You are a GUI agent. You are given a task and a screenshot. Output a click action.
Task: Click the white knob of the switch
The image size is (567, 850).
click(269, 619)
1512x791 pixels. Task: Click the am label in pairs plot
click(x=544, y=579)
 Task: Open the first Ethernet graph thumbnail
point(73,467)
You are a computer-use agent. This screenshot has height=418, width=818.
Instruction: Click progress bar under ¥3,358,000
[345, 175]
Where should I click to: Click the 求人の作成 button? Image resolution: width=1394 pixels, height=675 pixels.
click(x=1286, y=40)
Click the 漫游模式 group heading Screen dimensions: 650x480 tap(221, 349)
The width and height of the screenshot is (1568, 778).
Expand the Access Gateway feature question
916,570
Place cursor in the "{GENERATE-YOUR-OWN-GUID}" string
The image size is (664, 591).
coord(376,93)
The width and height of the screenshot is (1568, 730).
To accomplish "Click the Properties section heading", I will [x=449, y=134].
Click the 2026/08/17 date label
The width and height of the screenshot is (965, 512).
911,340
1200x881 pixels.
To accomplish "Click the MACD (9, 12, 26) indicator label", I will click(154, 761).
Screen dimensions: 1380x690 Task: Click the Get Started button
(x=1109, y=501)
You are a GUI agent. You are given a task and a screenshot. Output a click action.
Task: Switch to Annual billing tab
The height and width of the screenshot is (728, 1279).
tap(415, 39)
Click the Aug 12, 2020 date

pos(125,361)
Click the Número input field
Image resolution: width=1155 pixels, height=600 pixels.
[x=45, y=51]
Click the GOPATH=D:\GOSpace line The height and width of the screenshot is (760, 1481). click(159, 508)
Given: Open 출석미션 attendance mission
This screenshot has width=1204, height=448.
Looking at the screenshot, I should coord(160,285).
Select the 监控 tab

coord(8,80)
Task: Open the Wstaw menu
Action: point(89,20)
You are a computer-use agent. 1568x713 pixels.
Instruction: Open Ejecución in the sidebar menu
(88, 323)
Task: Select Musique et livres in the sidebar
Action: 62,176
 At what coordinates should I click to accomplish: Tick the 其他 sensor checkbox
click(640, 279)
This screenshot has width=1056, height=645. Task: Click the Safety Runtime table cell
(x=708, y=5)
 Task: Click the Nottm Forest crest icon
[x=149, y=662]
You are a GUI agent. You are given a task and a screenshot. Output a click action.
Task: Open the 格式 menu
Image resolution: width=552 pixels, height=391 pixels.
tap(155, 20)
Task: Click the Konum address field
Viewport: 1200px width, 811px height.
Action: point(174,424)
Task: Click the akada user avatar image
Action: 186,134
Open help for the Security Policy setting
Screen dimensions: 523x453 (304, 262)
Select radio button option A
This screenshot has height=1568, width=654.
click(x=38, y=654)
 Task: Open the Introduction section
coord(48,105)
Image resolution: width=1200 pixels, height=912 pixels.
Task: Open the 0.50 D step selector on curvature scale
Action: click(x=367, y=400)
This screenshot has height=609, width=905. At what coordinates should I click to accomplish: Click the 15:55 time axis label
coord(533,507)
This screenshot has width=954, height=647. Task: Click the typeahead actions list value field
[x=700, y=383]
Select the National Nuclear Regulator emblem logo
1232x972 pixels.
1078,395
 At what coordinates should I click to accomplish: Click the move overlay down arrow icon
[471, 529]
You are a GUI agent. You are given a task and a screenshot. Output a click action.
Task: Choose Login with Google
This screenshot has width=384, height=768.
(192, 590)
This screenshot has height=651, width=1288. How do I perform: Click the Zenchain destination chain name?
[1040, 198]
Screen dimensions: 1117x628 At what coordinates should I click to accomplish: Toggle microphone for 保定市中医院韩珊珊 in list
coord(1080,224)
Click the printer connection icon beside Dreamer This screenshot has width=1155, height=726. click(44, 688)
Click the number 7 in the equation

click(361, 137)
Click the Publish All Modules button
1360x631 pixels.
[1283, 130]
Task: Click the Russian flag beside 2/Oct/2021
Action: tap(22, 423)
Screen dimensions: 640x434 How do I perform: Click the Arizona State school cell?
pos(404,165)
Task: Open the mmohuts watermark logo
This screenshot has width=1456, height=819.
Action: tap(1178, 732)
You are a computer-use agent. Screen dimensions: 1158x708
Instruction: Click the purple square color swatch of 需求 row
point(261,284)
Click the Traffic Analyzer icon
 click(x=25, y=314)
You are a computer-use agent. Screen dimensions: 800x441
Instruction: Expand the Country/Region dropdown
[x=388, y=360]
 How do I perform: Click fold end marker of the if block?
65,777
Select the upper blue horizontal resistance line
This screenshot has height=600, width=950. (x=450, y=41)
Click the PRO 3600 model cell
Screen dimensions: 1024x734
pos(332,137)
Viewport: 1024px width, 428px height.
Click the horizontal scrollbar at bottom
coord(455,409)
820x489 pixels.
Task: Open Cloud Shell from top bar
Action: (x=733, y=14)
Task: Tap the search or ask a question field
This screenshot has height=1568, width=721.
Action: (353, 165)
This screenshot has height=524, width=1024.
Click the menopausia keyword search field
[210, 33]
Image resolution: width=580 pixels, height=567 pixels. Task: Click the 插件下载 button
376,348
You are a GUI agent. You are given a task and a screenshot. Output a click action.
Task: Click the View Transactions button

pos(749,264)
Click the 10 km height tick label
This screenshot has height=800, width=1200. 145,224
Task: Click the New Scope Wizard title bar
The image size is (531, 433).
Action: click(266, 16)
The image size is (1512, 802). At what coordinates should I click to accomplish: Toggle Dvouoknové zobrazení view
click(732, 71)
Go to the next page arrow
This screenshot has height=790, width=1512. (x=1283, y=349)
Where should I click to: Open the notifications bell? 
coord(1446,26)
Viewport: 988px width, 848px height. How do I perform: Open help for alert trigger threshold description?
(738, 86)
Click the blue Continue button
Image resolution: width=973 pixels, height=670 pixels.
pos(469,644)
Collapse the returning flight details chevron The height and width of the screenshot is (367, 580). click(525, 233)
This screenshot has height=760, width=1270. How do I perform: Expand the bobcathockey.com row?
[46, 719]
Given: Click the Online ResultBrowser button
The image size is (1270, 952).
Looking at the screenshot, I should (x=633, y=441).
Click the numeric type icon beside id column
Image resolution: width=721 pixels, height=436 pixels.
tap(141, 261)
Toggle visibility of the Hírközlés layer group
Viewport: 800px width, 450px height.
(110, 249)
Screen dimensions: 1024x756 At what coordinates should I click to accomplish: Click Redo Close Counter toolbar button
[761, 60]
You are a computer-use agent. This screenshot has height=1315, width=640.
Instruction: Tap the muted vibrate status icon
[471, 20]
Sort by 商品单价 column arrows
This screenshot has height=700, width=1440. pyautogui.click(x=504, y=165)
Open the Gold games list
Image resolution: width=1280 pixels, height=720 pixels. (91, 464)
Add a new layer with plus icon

- - -

- **PROBLEM TO SOLVE**
Look through the entries above and find each line where the word "group" occurs; copy those lines.

- **TASK ANSWER**
Click the 漫游模式 group heading Screen dimensions: 650x480 tap(221, 349)
Toggle visibility of the Hírközlés layer group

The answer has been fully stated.